### SUPPLIED PASSAGE:
################

The Independent Film Festival of Boston is movie heaven
By PETER KEOUGH  |  April 22, 2008

080425_goliath_main
GOLIATH: Desperately seeking your beloved pet.

Elusive animals, the mysteries of time past, family conflict, peer pressure, and, inevitably, Iraq dominate what we were able to screen from the robust sixth annual Independent Film Festival of Boston (line-up at www.iffboston.org). What unifies them is their originality, their intensity, and their high quality, all of which confirm that the IFFB is now the top film festival in New England.

################

### MATERIAL PROVIDED:

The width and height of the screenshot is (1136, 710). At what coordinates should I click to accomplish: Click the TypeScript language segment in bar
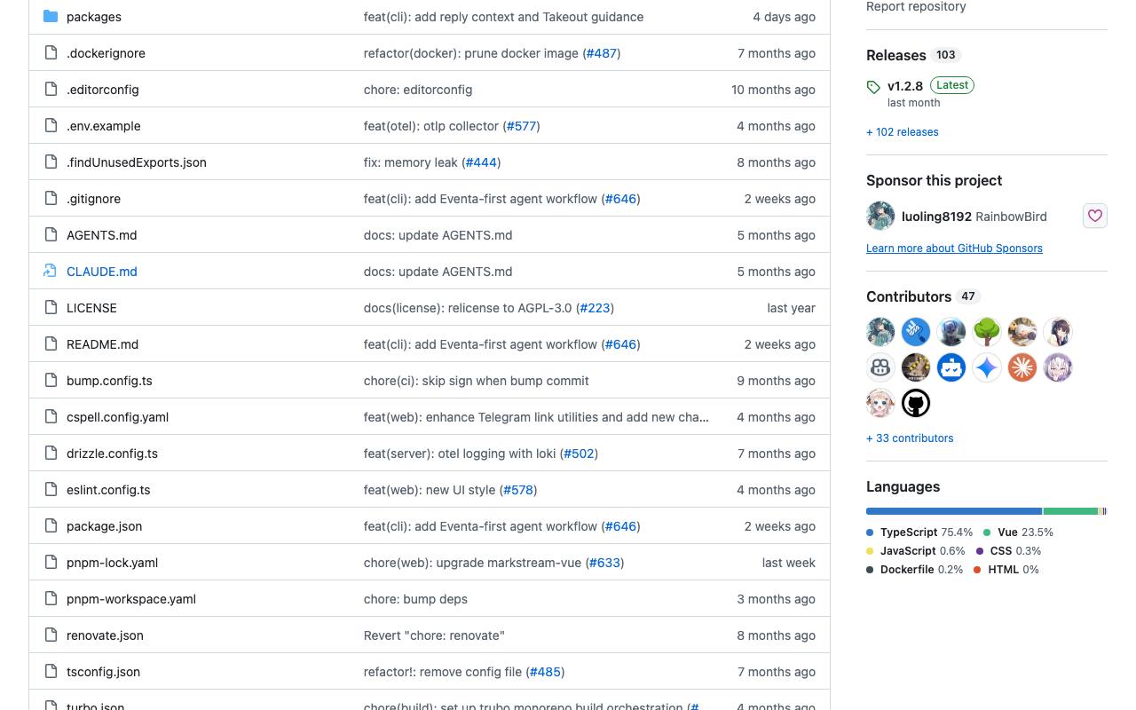[954, 511]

################

### PROBLEMS TO SOLVE:
1. From the festival article, list every topic that the writer says dominates the films screened.
2. Answer these from the festival article:
(a) On what date was it published?
(b) Which yearly edition of the festival does it cover?
(c) What three qualities does the writer say the films share?
3. Carry on the festival article from the point where it stops.

### SET OF ANSWERS:
1.
- Elusive animals
- The mysteries of time past
- Family conflict
- Peer pressure
- Iraq

2.
(a) April 22, 2008
(b) The sixth annual festival
(c) Originality, intensity, and high quality

3.
Los cronocrímenes|Timecrimes
Spanish | 90 Minutes | Somerville Theatre: April 25 at 11:45 pm + Coolidge Corner Theatre: April 27 at 10 pm
It all started with a simple act of voyeurism. Or did it? Poor Héctor (Karra Elejalde) is sitting in his backyard when he spots a woman taking off her top. He goes to investigate; before he knows it, he has a body on his hands and is being chased by a stranger whose face is covered with bloody bandages. How will he ever explain it to his wife (Candela Fernández)? And isn’t that himself with a pair of binoculars chatting with her on the lawn? These are just a few of the problems involved with getting transported two hours into the future, and first-time director Nacho Vigalondo makes a virtue of minimal production values as he pursues, with austere, Buñuelesque black comedy, the paradoxes of time travel. Bumbling farce gives way to existential horror as the deeper implications of the process reveals truths about desire, identity, fate, and death that make Héctor a man wise before his time.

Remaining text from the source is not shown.